Bunlara katılmak ve kapılmak büyük gaflet, büyük hiyanet, büyük cinayet! Herkes vebali kadar cezasını çeker; dünyada, ahirette belasını bulur.

Bu olaylardan anlaşılıyor ki aziz ülkemizde İslam düşmanlarının pek çok imkanı, elemanı, ajanı, teşkilatı, alet ve edevatı, basın, yayın aracı, televizyon kanalı var, nitekim bir küçücük Kuzey Irak'ta ne kadar olduğunu gazete ve televizyonlarda okumuş izlemiştik. Orada o kadar çok olursa, Türkiyemiz gibi çok önemli, kilit bir ülkede ne denlü olacağı hemen anlaşılır. O halde devlet ve milletçe çok uyanık olmalı, fitne ve fesatçılara asla göz açtırmamalıyız. Her konuşanı dinlemek, her yazarı izlemek de doğru değil; çünkü dinledikçe coşuyor, kulak verdikçe konuşuyor, itibar ettikçe şımarıyorlar; "dinlenme, izlenme rekoru kırdık" diye yılbaşı hindisi gibi şişip kabarıyorlar.

İslamcı dergiler, gazeteler, radyolar, kanallar, kurumlar, yazarlar, aydınlar, yöneticiler daha cesur, daha cevval, daha faal, daha dikkatli, daha gayretli olmak mecburiyetindeler. Gündemi din düşmanları tespit eder de onları arkalarından sürüklerlerse çok ayıp ve çok yazık!

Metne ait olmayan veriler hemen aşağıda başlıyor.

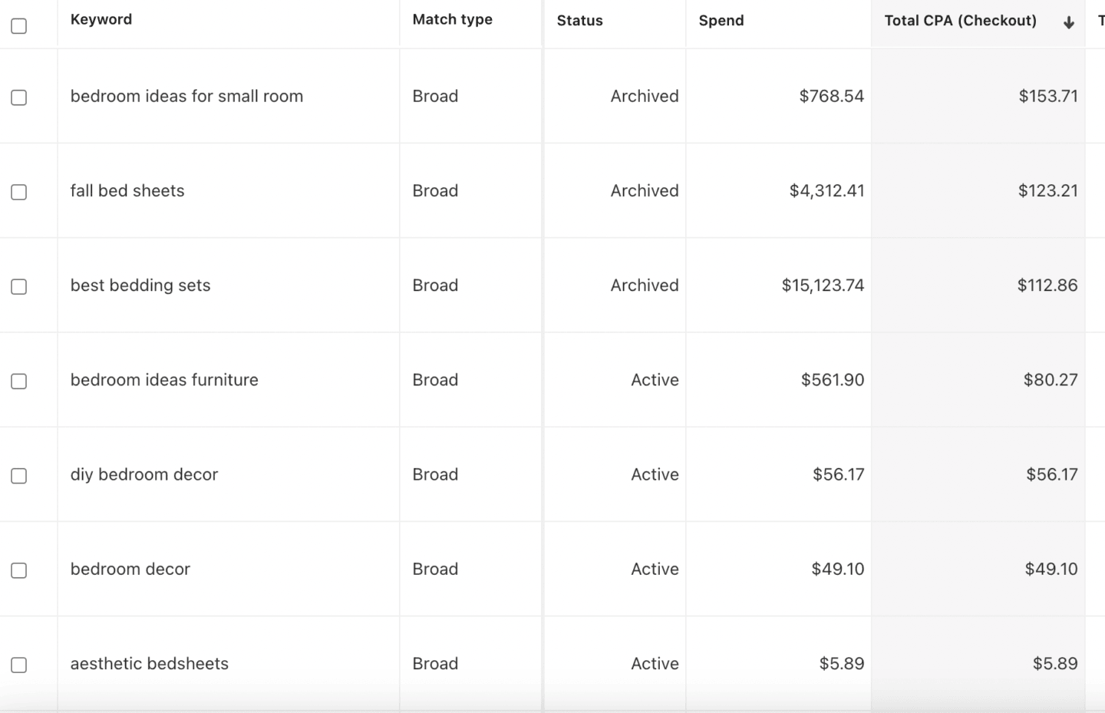Viewport: 1105px width, 713px height.
Task: Click the Total CPA (Checkout) header
Action: [x=960, y=21]
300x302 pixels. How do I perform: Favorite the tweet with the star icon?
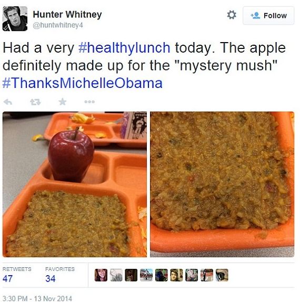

Halbuki şimdiki manzarada maalesef usta hırsız ev sahibini bastırıyor.

Basına, yayına, radyo ve televizyona çok büyük önem vermeliyiz sevgili kardeşlerim! Çok güçlü, çok zengin, çok renkli, çok usta, çok mükemmel yayın kuruluşlarımızın olması şart. Bence bu çok ciddi bir harp, düşman silahca çok üstün, sayıca çok kalabalık! Bizler çok zayıfız. Tıpkı Bosna'daki, Çeçenistan'daki gibiyiz; haklıyız ama sesimizi duyuramıyor, haklarımızı koruyamıyor, düşmanı durduramıyoruz. "Kendi vatanımızda vatansızlar gibiyiz"; biçareyiz, mazlumuz, mağduruz.

Asıl kusur bizde, bizim müslümanlık derecemizde...

Madem himmetimiz, gayretimiz, cesaretimiz, şecaatimiz, maharetimiz, mahabbetimiz, birliğimiz, beraberliğimiz, devletimiz, cemaatimiz, sıkletimiz, ferasetimiz, gücümüz, kuvvetimiz, hizmetimiz bu kadar... O zaman bari oturup hal-i pürmelalimize ağlayalım; şu mübarek ayda yüce Mevlamız'a tazarru ve niyaz eyleyelim ki bizi lutfuyla keremiyle ıslah etsin, üzerimizdeki fena hal ve sıfatları izale buyursun, bizi has ve halis, samimi ve hakiki, arif ve mücahid müslüman eylesin.

Çünkü gerçek müslümanların olduğu bir toplumda bu denlü kepazelik olamaz:

"Cihan titrer sebat-ı pay-i erbab-ı metanetten."